CHALLENGE A: Copy out the listing below the piece on Kruno Prijatelj, starting at the line that contains "The height and" and ending at the end of the listing, with both ends included. Leave the pictures out of your copy.

Kruno Prijatelj (1922–1998), was a Croatian art historian, art critic and University professor.

He introduced many artists who contributed to art in Dalmatia. Prijatelj's efforts answered many unsolved topics in Dalmatian art history.

His interest on Baroque in Dalmatia, led him to be called  Prijatelj od Baroka (Friend of the Baroque).

Early life
Prijatelj was born in Split, Croatia. He grew up during the Second World War. He studied art history in Zagreb and Rome. Eventually he graduated from the University of Zagreb in 1946. The following year he received his Ph.D. in Zagreb. His thesis was on the Baroque period in Split.

Between 1950 - 1979, he worked as the director in Gallery of Fine Arts in Split. These were his most fertile years. Prijatelj was the most important Croatian scholar of his generation in Dalmatian art history, particularly in the Baroque period.

He wrote about the figures of Dalmatian art, and rediscovered lesser-known artists such as Matteo Ponzone. He attributed several works to , an itinerant Italian painter with scattered works between Zadar, Trogir, Split, Dubrovnik, Ston and Čiovo.

Beginning in 1972, he taught contemporary art history at the Faculty of Philosophy in Zagreb, as adjunct professor. From 1979, he taught art history at the University of Zadar until his retirement in 1991. Since 1968, he was a regular member of Yugoslav Academy of Sciences and Arts.

He died in Split in 1998.

Selected works

His works include:

 Barok u Splitu, Split 1947
 Ivan Duknović, (1957.)

EXERCISE INPUT:
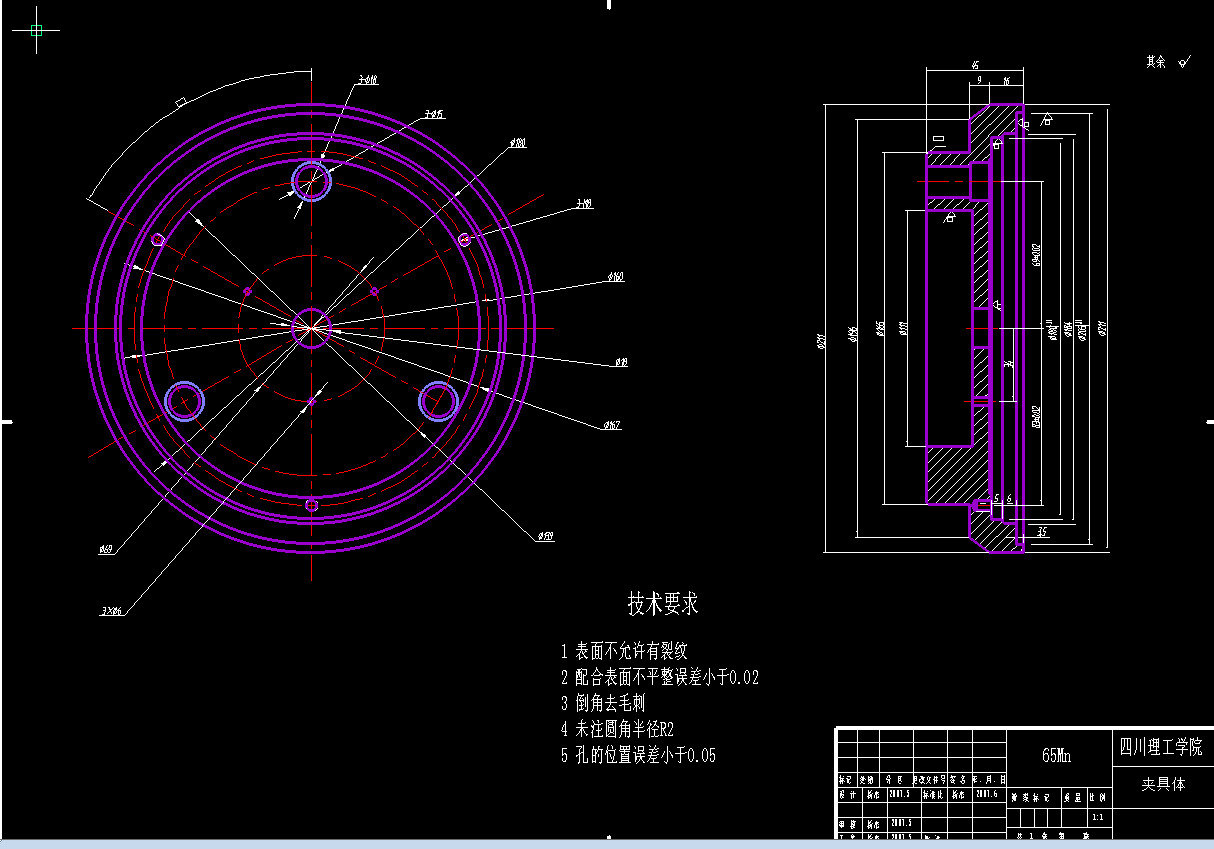Select the upper bolt hole circle
Image resolution: width=1214 pixels, height=849 pixels.
(x=310, y=182)
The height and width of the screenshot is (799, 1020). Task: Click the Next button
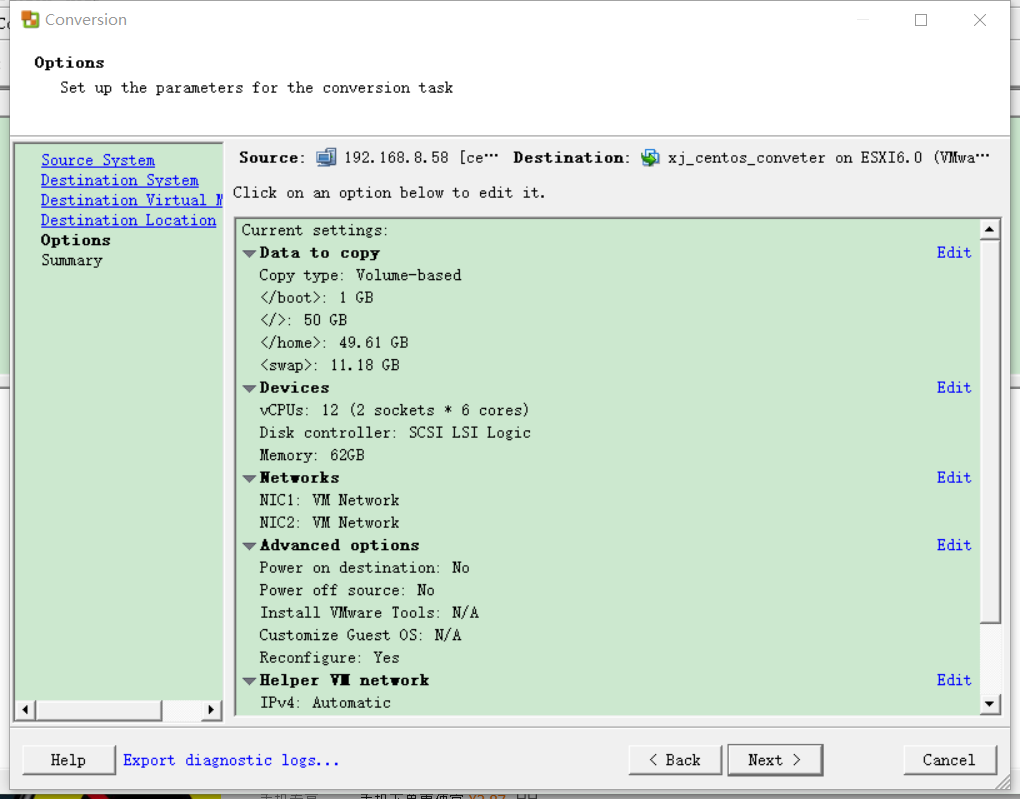(775, 760)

CHALLENGE B: Extract the whole piece on Kruno Prijatelj above word for word.

COMPLETE OUTPUT A:
The height and width of the screenshot is (799, 1020). Task: Click the Next button
(775, 760)

COMPLETE OUTPUT B:
Kruno Prijatelj (1922–1998), was a Croatian art historian, art critic and University professor.

He introduced many artists who contributed to art in Dalmatia. Prijatelj's efforts answered many unsolved topics in Dalmatian art history.

His interest on Baroque in Dalmatia, led him to be called  Prijatelj od Baroka (Friend of the Baroque).

Early life
Prijatelj was born in Split, Croatia. He grew up during the Second World War. He studied art history in Zagreb and Rome. Eventually he graduated from the University of Zagreb in 1946. The following year he received his Ph.D. in Zagreb. His thesis was on the Baroque period in Split.

Between 1950 - 1979, he worked as the director in Gallery of Fine Arts in Split. These were his most fertile years. Prijatelj was the most important Croatian scholar of his generation in Dalmatian art history, particularly in the Baroque period.

He wrote about the figures of Dalmatian art, and rediscovered lesser-known artists such as Matteo Ponzone. He attributed several works to , an itinerant Italian painter with scattered works between Zadar, Trogir, Split, Dubrovnik, Ston and Čiovo.

Beginning in 1972, he taught contemporary art history at the Faculty of Philosophy in Zagreb, as adjunct professor. From 1979, he taught art history at the University of Zadar until his retirement in 1991. Since 1968, he was a regular member of Yugoslav Academy of Sciences and Arts.

He died in Split in 1998.

Selected works

His works include:

 Barok u Splitu, Split 1947
 Ivan Duknović, (1957.)